### [KUTIPAN UNTUK DIBACA]

Pagi hari menjelang, beberapa dari tim seperti Niko, Defana, Alfa
memilih tidur di gazebo warung bersama teman-teman dari SMK yang telah lebih
dulu disana; Arnes dan Zufen tidur didepan restoran dengan beralaskan satu
matras untuk berdua dan berselimut sarung hasil meminjam masjid; sisanya
seperti Nasrul, Rojab, Cindy, Desica, Alya, Aflah, dan aku istirahat di gazebo
dekat jalan jalur pendakian dengan seadanya, bahkan Desica dapat tidur hanya
dengan pakaian yang menempel ditubuhnya; "pasti capek banget anak
ini" pikirku. Sambil duduk diujung gazebo, aku mencoba tidur setelah
pulang dari masjid. Namun yang terbayang dan terdengar adalah sayup-sayup sosok
dan suara dari mereka bertiga yang belum kembali.
Beberapa dari kami mulai terbangun dan memulai aktifitas pagi,
membeli sarapan di warung dan membuat kopi. Mobil pick-up yang dikemudikan pak
Sukri datang sekitar pukul 07.40 saat itu tim sudah bergegas dan siap untuk
pulang. Saat berkoordinasi, kami memutuskan memecah tim senior menjadi tiga;
(1) Narul, Rojab, dan Arnes akan kembali naik dan menyisir jalur untuk mencari
keberadaan Aji, Desta dan Anggun; (2) Zufen dan teman-teman dari SMK akan
membantu evakuasi Agnes dari pos dua untuk di tarik turun menggunakan motor
trail; dan (3) aku beserta tim Pewe yang sudah terkumpul di Serah Kencong akan
kembali ke sekolah dan melapor ke Waka Kesiswaan perihal keterlambatan dan
menambah ijin satu hari di hari Senin ini. Keperluan dari ketiga tim kami
siapkan, ransel tim sudah dinaikkan dan ditata keatas mobil pick-up, kami
bersiap pulang ke SMK PGRI Wlingi.

### [SOAL YANG DIBERIKAN]
Dalam kutipan tentang tim pendaki yang bersiap pulang, sekitar pukul berapa mobil pick-up yang dikemudikan pak Sukri datang?

### [BAHAN YANG DISEDIAKAN]

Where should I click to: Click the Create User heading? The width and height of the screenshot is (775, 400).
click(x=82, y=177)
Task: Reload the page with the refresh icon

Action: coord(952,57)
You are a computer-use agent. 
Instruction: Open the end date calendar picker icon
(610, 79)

...

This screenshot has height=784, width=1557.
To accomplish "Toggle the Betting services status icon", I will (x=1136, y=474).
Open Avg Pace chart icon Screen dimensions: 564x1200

### [JAWABAN SOAL]
Sekitar pukul 07.40.